That reframes two things:
- **The splash costs almost nothing.** Boot needs one full refresh regardless; the
splash simply *is* that refresh, turned into a "boot is happening" affordance.
Dropping the splash would **not** save the 1.9 s — the editor's first frame would
then have to be the full refresh instead. (This is exactly what the old boot did
and why it paid *two* full refreshes.)
- **The v0.1 win was removing the second full refresh, not the first.** Once the
splash has seeded a clean baseline, the editor rides in on a full-area *partial*
(~0.63 s) instead of a second full refresh (~1.9 s) — the ~1.25 s saving that
took cold boot from ~5.5 s to ~4.26 s. Verified clean on-panel (no splash
ghost behind the editor text).
## Is ≤ 3 s (v1.0) reachable?
To go from ~4.26 s to ≤ 3 s needs ~1.26 s cut. The honest lever list:
- **PSRAM memtest off:** 0.73 s → ~3.5 s. Costs the boot-time hardware check;
reasonable once the board is no longer hand-wired.
- **Faster flash boot (QIO / 80 MHz):** ~0.2 s, speculative, needs a bench check.

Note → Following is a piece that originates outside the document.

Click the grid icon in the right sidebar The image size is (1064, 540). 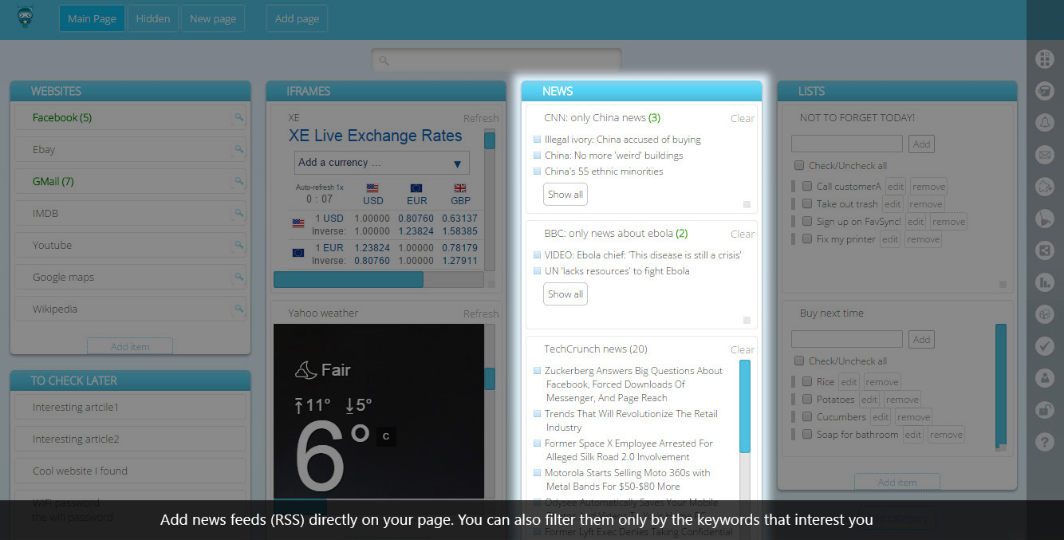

- **Overlap cheap init under the splash busy-wait:** SD mount + note load + USB
install (~0.13 s total) currently run *after* the splash refresh returns, but
the refresh is a `wait_while_busy` spin — those could be kicked off before it.
Saves ~0.1 s at most.
Even stacked, that lands around **~3.2 s** — still over. The ~1.9 s full-refresh
floor is the wall, and it can't be cut without dropping the clean first image or
moving to a faster panel/waveform. **Conclusion:** ≤ 3 s is marginal-to-unreachable
on the GDEY0579T93 as driven today. When v1.0 comes, either revisit the target
(≤ 3.5 s is achievable with the memtest off), or accept the splash as the
deliberate cover for the one refresh e-ink makes us pay. Recorded here so the v1.0
boot-time item is scoped against physics, not optimism.